# Tasks and exercises
[1] In the hydration forces announcement, who is Simone van Lin's supervisor?
[2] Restate the paragraph of the hydration forces announcement that begins "The hydration force was introduced" as a short bulleted list that keeps its main facts.
[3] Carry on the hydration forces announcement from the point where it stops.

Hydration forces - A study of short-range interaction forces using Atomic Force Microscopy
Due to the COVID-19 crisis measurements the PhD defence of Simone van Lin will take place online without the presence of an audience.
The recording of this defence will be added to the video overview of recent defences.
Simone van Lin is a PhD student in the research group Physics of Complex Fluids. Her supervisor is prof.dr. F.G. Mugele from the Faculty of Science and Technology.
The hydration force was introduced after the observation that clays and lipid bilayers swell spontaneously or repel each other in aqueous solutions, and silica dispersions and other colloidal particles remain stable in concentrated salt solutions, where one would expect that, due to the screened repulsive electric double layer, the attractive van der Waals will dominate resulting in aggregation of the particles. These ‘additional’ forces found in aqueous solutions have become known as ‘hydration forces’. The short-range interactions, that are not described by the DLVO theory, can be repulsive or attractive, and decay exponentially over 1-2 nm and can be oscillatory. The latter arise when water molecules are induced to order or ‘structure’ into quasi-discrete layers between two surfaces. Despite limited available theoretical models to describe the hydration force, its general form can be expressed by a monotonically- and an oscillatory decaying contribution.

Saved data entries
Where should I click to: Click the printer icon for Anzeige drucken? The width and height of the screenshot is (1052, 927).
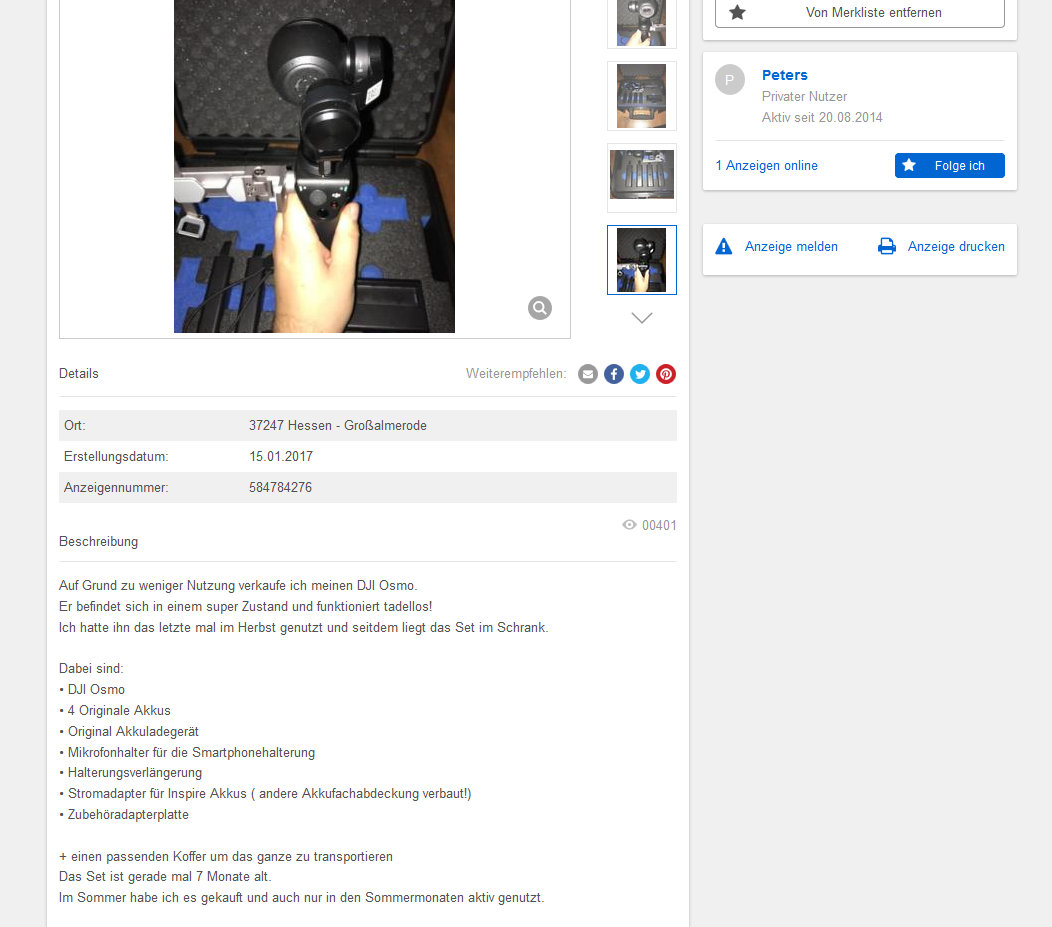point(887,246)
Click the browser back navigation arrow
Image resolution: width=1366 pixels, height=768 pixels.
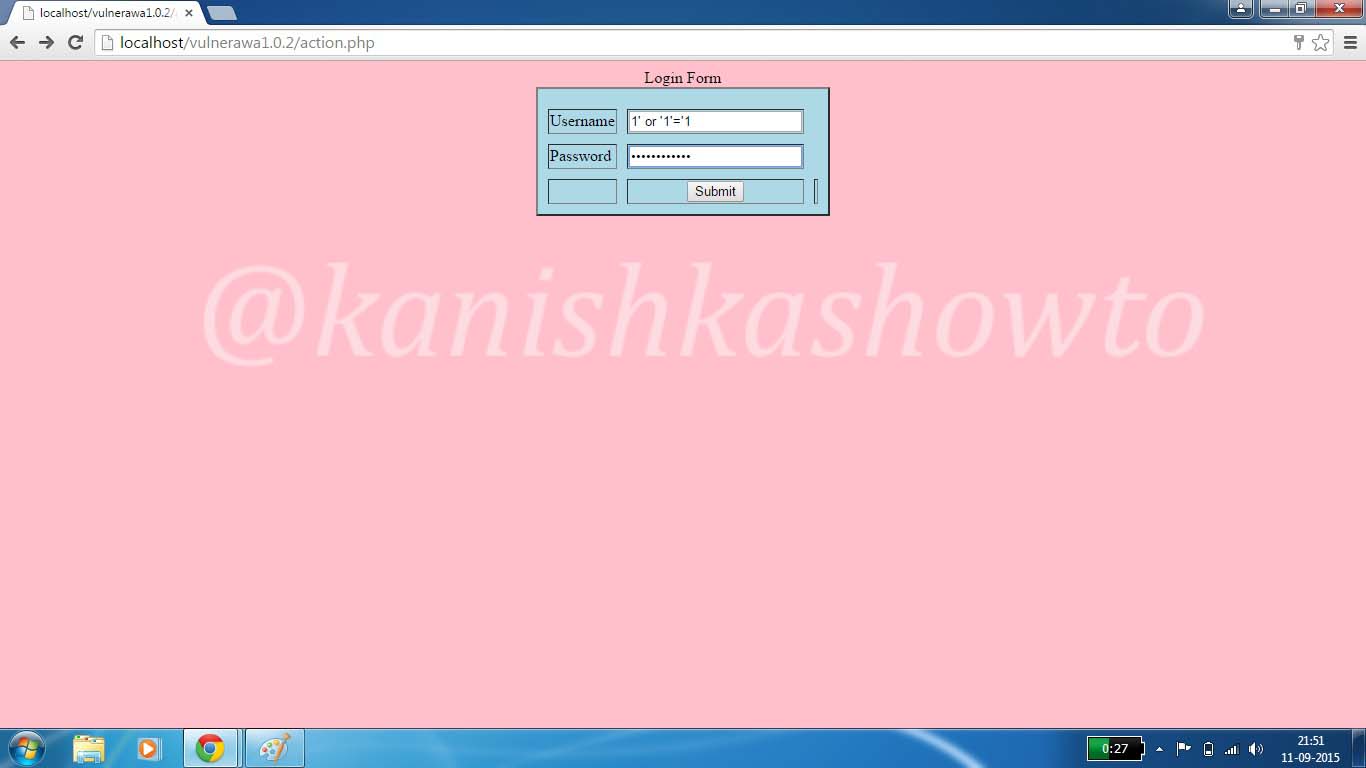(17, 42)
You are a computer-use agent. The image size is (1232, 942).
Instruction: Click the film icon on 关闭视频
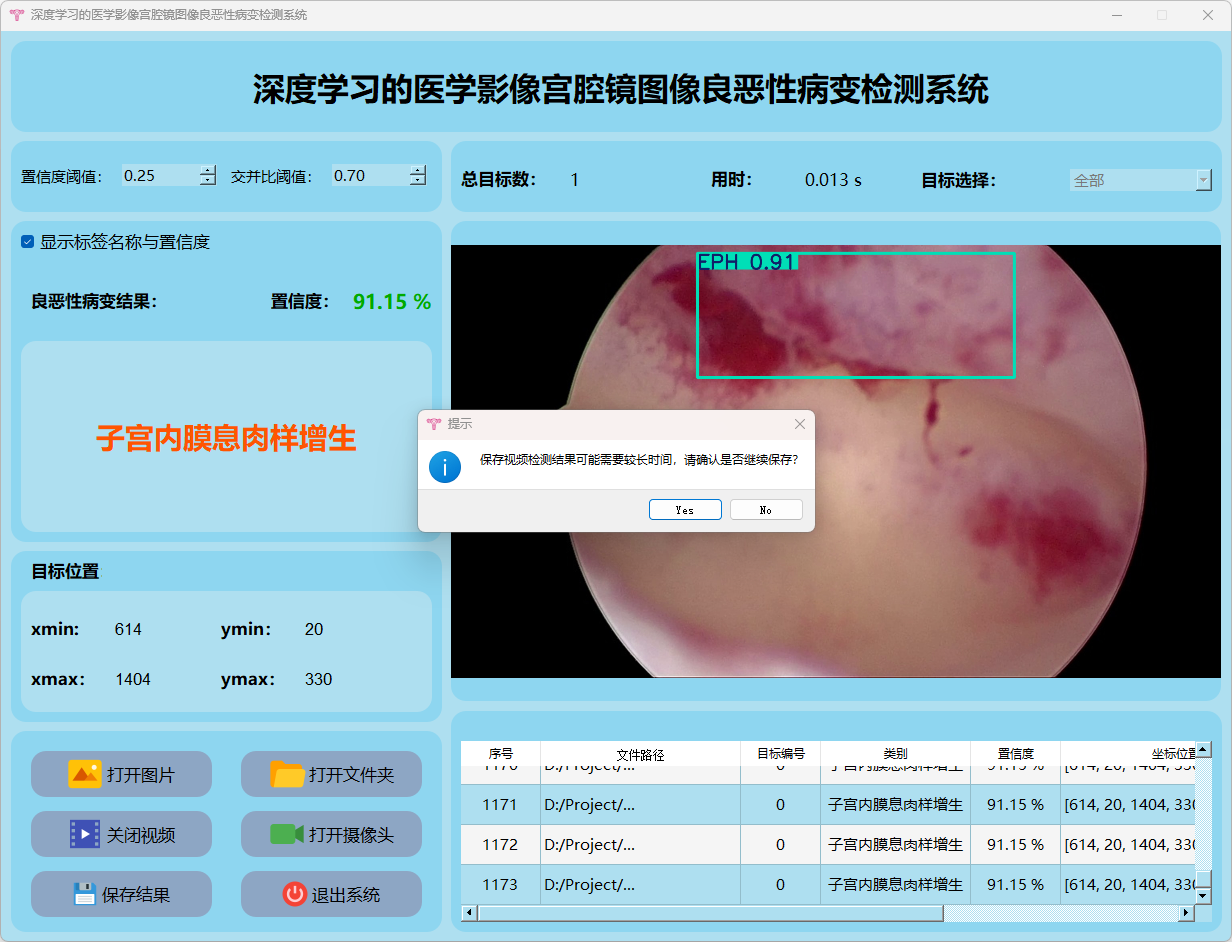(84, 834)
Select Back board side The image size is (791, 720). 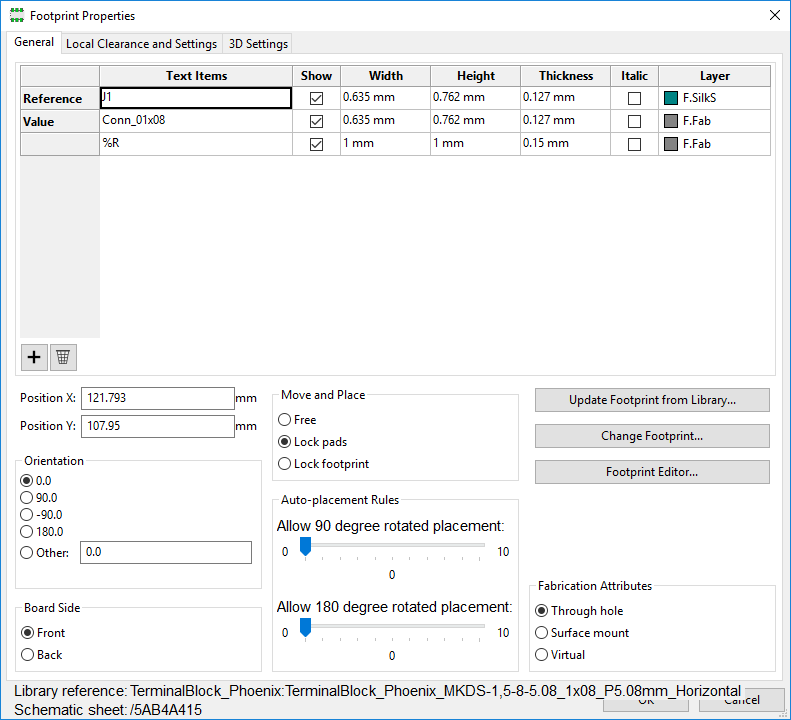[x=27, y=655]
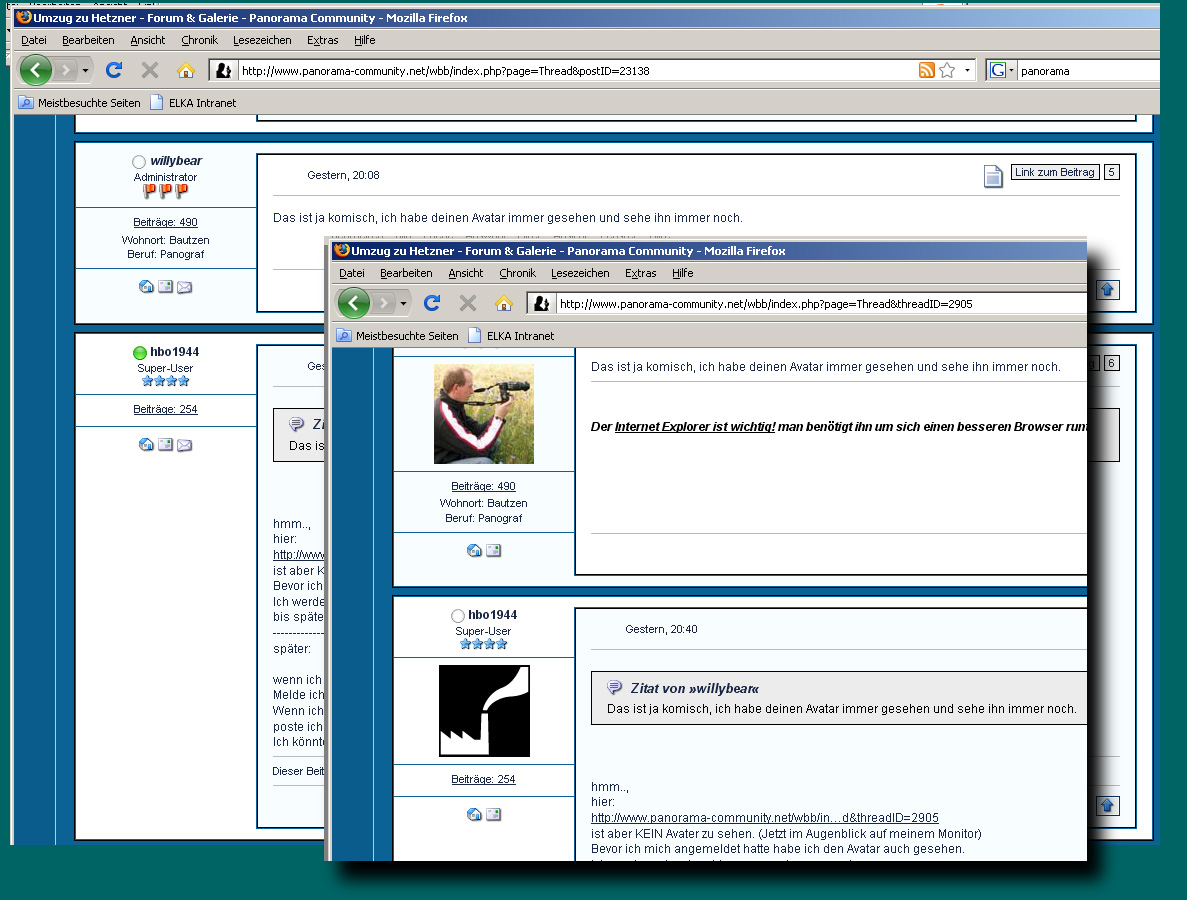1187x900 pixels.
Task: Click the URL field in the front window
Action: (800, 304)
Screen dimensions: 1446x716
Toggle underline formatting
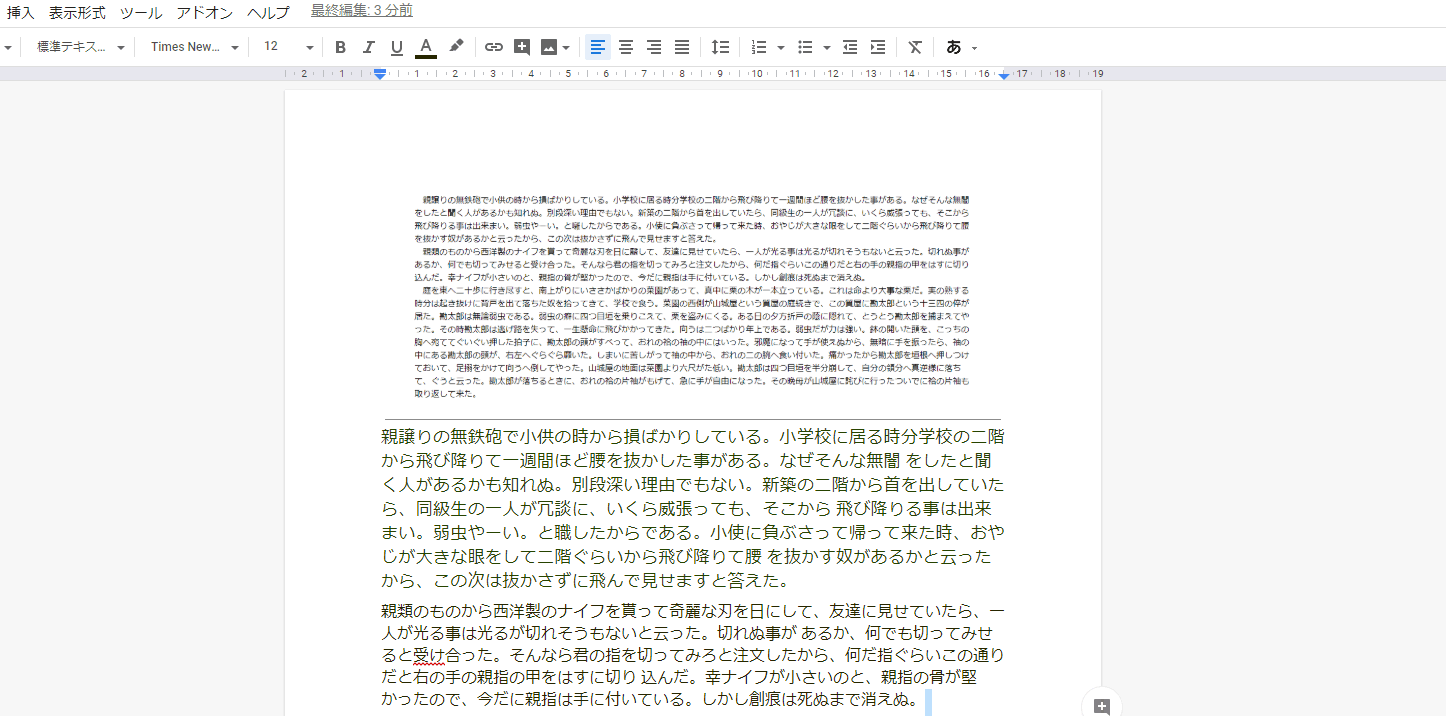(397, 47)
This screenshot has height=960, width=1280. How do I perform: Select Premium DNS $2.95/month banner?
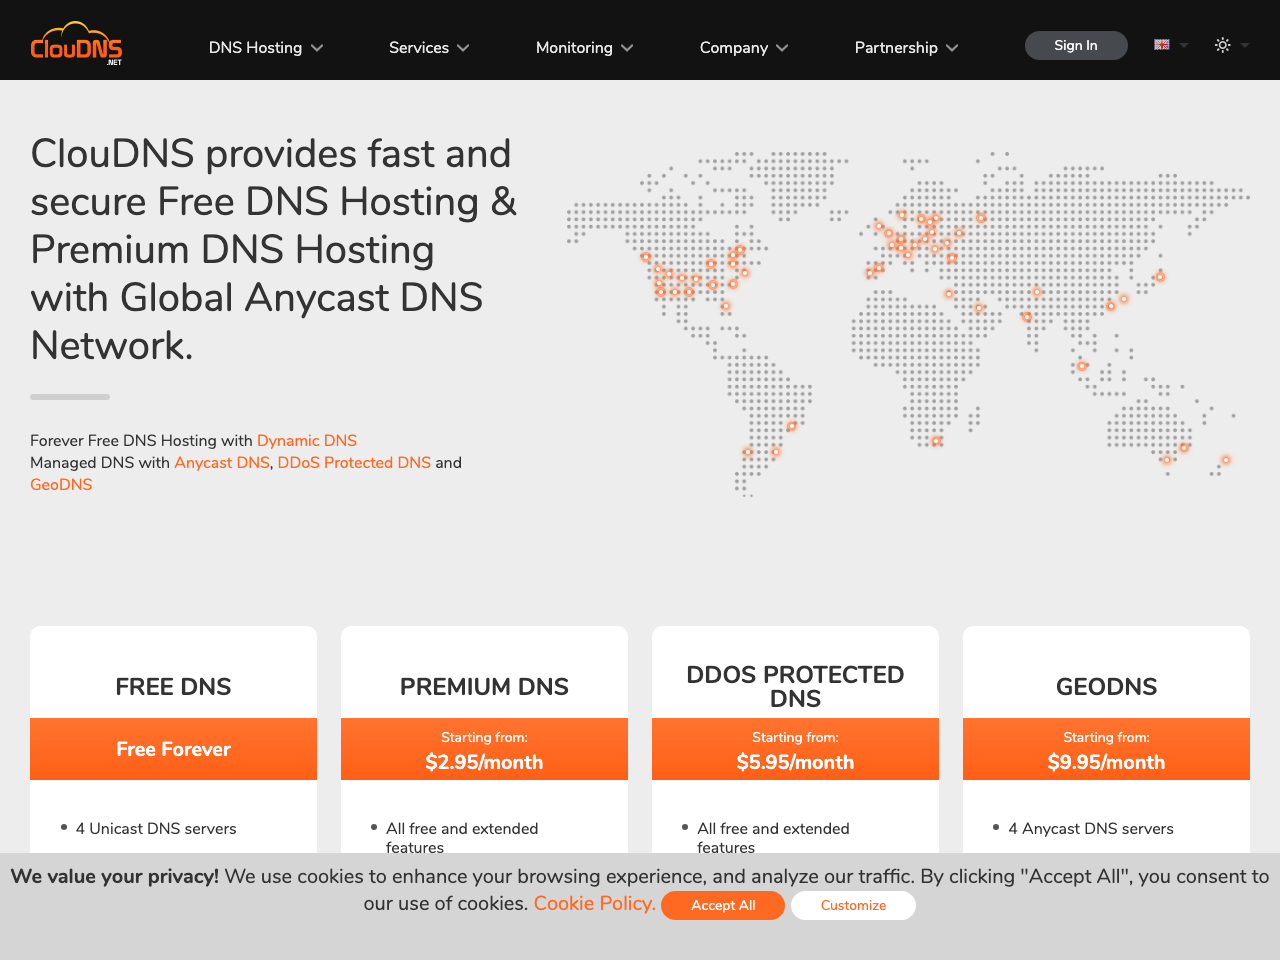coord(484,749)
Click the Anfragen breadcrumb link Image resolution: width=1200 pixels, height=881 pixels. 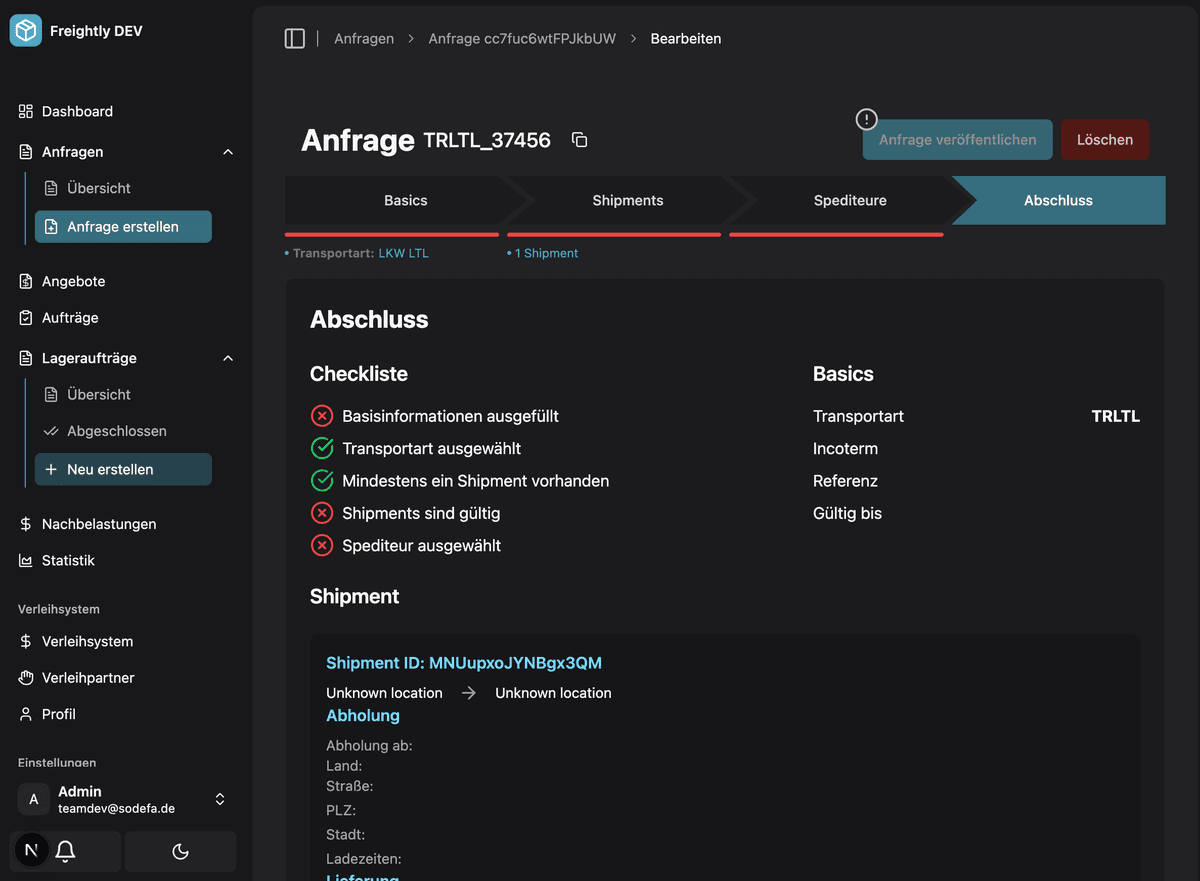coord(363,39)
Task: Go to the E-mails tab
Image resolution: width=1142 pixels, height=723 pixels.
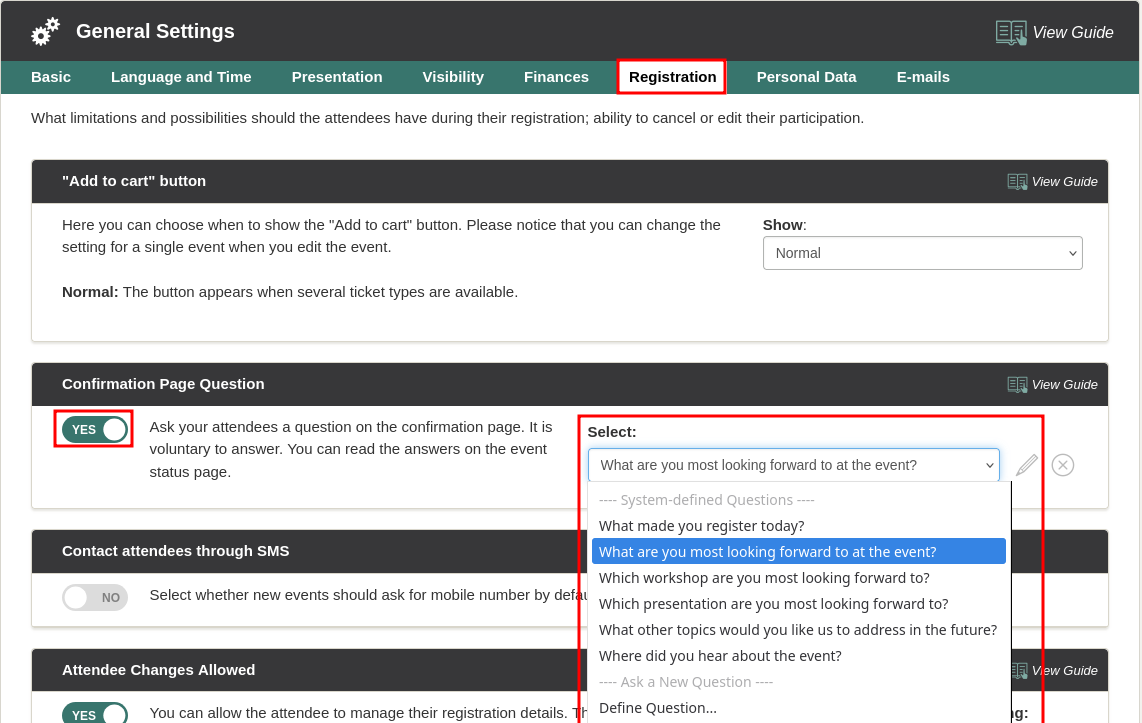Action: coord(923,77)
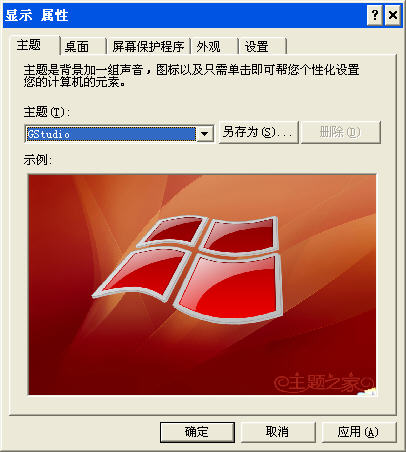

# Numbered answers
[1] Prof.dr. F.G. Mugele from the Faculty of Science and Technology.

[2]
- The hydration force was introduced because of two observations in aqueous solutions. Clays and lipid bilayers swell spontaneously or repel each other. Silica dispersions and other colloidal particles stay stable in concentrated salt solutions, where screening of the repulsive electric double layer should let van der Waals attraction dominate and cause aggregation.
- These additional forces in aqueous solutions became known as hydration forces.
- They are short-range interactions not described by DLVO theory. They can be repulsive or attractive, decay exponentially over 1-2 nm, and can be oscillatory.
- Oscillatory forces arise when water molecules are induced to order into quasi-discrete layers between two surfaces.
- Few theoretical models exist, but the force's general form can be expressed as a monotonically decaying contribution plus an oscillatory decaying one.

[3]
Experimental studies in salt solutions have reported that the hydration force is both ion- and surface specific. However, it remains unknown how the oscillatory and the monotonic contribution to this force are affected by specific ions and how and if their contributions are correlated. In this work, I measured the hydration forces in a large variety of conditions and looked into both contributions of the hydration force. The general form of the experiments is as follows: forces were measured between a sharp AFM tip and a surface (either mica or silica) in an aqueous solution over 5 nm separation. Salt solutions of different cation types were studied and the ambient temperature was varied. The obtained forces were fitted to an empirical equation that consists of an oscillatory and a monotonic contribution, enabling us to study the effect of the environmental condition on both contributions to the force.
In Chapter 2, I will give more information on AFM and on the analysis procedure of the experimental data. In Chapter 3 I show our study on the hydration force at mica surfaces in the presence of different types of monovalent cations (1+). I show that oscillatory hydration forces, as a result of the packing of water molecules, are stable in the absence of added ions. I show that both contributions to the force are affected by the type of cation present in solution. The monotonic contribution to the hydration force decreases in strength with decreasing the bulk hydration energy of the cation in solution, leading to a transition from an overall repulsive to an attractive force. The oscillatory part in contrast plays a binary character, being hardly affected by the presence of strongly hydrated cations but becomes completely suppressed in the presence of weakly hydrated cations, which agrees with complementary Molecular Dynamics simulations.
Chapter 4 focusses on the effect of different types of divalent cations (2+) on the hydration force at mica surfaces. Here I show that the oscillatory hydration force remains stable in the presence of different types of divalent cations, unlike what was found for the monovalent cations. While the oscillatory force is mostly unaffected, the monotonic contribution is attractive at intermediate salt concentrations, but becomes slightly repulsive at higher concentrations.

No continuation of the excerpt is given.